An automation solution that can abstract the execution of the individual packages into a common interface allows a single operator to schedule and adjust the job steps across all the related systems required. The operator need not be an expert on each system on which the job steps execute. If control of those job steps can be abstracted and handled by agents on the individual platform, the operator need only be concerned with scheduling the tasks on each server so that the enterprise as a whole is properly served. This simplifies the process and allows the scheduler to concentrate on the formidable task of getting all the jobs executed without getting lost in the minutiae of how to schedule each job on each individual system.

Monitoring on Different Platforms

Different tasks on different platforms have different monitoring mechanisms. Most applications will have some type of log that chronicles their activity. Database-centric applications, such as ERP systems, tend to keep these logs in database tables. Other systems will write a text file that tracks key events. Microsoft Windows–oriented software often uses the Windows Server event logs to store application information. Some systems track information only if applications settings require them to do so. The thought behind this is that if things are running smoothly, it can be a waste of resources to log successes; thus, they log only errors.

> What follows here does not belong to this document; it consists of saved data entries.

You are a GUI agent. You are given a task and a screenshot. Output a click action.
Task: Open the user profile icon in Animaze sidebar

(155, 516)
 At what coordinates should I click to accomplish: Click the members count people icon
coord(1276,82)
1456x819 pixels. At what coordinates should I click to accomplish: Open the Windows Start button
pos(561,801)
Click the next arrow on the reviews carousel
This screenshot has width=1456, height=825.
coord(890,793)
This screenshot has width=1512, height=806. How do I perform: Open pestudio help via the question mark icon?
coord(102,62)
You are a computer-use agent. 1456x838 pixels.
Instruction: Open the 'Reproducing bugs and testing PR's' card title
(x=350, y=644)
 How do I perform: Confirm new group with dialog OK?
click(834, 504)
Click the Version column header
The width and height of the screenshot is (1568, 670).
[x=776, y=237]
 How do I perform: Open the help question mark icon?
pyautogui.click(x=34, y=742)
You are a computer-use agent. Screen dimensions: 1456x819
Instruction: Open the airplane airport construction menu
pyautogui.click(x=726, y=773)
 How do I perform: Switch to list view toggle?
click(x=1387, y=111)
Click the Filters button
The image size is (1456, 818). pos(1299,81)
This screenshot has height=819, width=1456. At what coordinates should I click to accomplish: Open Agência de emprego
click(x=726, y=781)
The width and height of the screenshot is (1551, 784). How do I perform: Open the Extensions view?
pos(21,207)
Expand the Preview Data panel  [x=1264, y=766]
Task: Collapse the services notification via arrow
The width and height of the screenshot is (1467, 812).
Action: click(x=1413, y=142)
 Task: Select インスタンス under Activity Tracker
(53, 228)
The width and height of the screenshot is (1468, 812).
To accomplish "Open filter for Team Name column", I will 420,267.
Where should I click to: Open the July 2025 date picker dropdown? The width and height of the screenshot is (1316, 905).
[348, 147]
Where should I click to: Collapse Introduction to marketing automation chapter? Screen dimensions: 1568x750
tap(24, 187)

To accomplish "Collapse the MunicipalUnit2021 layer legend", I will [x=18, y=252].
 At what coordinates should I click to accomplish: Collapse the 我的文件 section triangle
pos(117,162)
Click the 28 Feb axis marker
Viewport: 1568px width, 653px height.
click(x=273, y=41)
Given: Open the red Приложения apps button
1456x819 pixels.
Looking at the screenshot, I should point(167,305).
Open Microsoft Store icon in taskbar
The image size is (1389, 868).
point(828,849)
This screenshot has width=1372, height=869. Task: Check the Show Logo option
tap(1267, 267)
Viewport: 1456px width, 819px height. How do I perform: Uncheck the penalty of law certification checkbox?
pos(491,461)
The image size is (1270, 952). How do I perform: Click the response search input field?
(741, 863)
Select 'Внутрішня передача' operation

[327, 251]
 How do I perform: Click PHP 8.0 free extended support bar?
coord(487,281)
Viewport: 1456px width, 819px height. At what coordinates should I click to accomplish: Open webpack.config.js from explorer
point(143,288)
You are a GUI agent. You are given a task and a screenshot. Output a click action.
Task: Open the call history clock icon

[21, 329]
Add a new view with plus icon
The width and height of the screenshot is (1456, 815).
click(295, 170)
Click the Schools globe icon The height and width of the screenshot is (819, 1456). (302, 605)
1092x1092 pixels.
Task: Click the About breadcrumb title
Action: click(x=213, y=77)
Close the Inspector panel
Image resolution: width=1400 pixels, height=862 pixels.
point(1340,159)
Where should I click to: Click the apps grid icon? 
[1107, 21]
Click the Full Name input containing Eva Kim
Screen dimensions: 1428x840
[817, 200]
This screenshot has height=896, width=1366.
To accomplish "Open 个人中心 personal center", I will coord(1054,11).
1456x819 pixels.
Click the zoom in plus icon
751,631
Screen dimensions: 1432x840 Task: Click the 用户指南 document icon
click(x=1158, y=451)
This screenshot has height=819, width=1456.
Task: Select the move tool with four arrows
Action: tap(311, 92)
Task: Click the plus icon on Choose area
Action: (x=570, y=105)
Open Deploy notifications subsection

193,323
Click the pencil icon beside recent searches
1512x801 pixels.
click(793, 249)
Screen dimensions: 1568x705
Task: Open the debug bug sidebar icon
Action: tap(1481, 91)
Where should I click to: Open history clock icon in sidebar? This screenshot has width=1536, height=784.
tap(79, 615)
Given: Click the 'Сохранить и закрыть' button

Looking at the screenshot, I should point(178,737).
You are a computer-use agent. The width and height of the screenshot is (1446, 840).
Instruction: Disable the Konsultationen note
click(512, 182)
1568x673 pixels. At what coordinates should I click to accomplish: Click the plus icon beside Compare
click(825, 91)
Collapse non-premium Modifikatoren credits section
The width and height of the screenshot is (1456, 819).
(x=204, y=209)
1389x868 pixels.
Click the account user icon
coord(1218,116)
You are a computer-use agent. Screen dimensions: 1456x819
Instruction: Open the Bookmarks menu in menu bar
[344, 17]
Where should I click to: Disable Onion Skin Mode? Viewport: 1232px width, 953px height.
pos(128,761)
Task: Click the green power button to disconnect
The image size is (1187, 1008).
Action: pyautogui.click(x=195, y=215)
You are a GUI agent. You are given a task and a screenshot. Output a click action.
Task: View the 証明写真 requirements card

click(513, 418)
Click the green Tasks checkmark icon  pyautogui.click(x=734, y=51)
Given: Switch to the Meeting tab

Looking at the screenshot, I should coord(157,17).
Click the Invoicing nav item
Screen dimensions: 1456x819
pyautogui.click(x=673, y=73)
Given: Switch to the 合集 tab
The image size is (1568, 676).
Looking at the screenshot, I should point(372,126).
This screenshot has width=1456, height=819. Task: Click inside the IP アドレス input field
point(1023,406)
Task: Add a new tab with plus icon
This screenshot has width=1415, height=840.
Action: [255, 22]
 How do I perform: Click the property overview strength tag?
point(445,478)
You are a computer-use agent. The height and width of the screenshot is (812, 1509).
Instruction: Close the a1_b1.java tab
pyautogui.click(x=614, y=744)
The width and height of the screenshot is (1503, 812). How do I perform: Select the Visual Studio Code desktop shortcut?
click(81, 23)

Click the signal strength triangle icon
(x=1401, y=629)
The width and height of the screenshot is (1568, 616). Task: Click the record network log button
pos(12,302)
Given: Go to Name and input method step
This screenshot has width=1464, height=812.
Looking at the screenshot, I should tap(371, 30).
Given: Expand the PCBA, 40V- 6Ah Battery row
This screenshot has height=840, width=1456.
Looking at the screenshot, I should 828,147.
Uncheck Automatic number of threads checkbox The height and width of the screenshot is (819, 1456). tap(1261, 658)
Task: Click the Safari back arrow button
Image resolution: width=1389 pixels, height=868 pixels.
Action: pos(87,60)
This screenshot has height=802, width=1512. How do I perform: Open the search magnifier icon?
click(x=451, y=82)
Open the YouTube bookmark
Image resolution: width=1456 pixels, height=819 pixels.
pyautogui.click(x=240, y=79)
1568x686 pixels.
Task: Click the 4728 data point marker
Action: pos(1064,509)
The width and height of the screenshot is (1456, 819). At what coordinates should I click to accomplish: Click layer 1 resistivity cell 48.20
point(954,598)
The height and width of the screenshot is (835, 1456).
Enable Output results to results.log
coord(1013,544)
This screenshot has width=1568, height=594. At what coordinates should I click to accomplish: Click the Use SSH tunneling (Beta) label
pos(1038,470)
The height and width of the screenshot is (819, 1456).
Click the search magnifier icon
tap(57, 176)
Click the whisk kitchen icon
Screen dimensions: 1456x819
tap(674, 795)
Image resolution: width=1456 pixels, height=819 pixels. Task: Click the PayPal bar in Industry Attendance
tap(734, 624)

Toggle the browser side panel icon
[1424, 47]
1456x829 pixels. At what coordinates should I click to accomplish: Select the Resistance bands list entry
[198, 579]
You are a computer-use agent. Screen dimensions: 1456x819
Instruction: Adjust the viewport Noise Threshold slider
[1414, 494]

Many automation tasks are written with command-line scripts and shells. These allow simple execution of commands from simple text files. Most applications provide a mechanism that allows an external script command, executed from the OS command shell, to execute jobs within the application. Most OS functions can be executed from these scripts. They form the basis for much of the system automation in use today. There are many scripting languages—such as JavaScript, Perl, Python, and VBScript; with the wide variety of available means to script jobs, it becomes a complex task to be able to read, configure, and troubleshoot them all.

Command-line scripts, however, do not have a specific mechanism for reporting how the script operated—whether it succeeded or failed. As they are very flexible, these reporting mechanisms can be added to the scripts, but there is no uniform standard for how or where they should report. Many such scripts are written with no reporting or monitoring at all. They either execute or they do not. They may or may not leave behind any evidence of their execution, depending on the whim of their programmer.

Some of the automation required is simply moving files from one location to another. This may be done through services such as file transfer protocol, or message queues, such as Microsoft Message Queue or IBM's MQ Series. These services will each have their own tracking and monitoring services.

The automation system can provide a unified mechanism for reporting the individual steps in the jobs. As the scheduler executes each job, it can track the progress of that job. The system stores the information in a common data source, shared by all the jobs regardless of the system on which they run. This eliminates the need to find all the various means by which each system stores its monitoring and tracking information.

The common data source for IT automation tracking provides operators with a wealth of information. They can use the information to measure the time spent on executing the jobs in the schedule. They can track when servers are struggling to complete the workload that has been assigned to them. This information may be used to re-balance workloads to take full advantage of the capacity found across systems within the enterprise.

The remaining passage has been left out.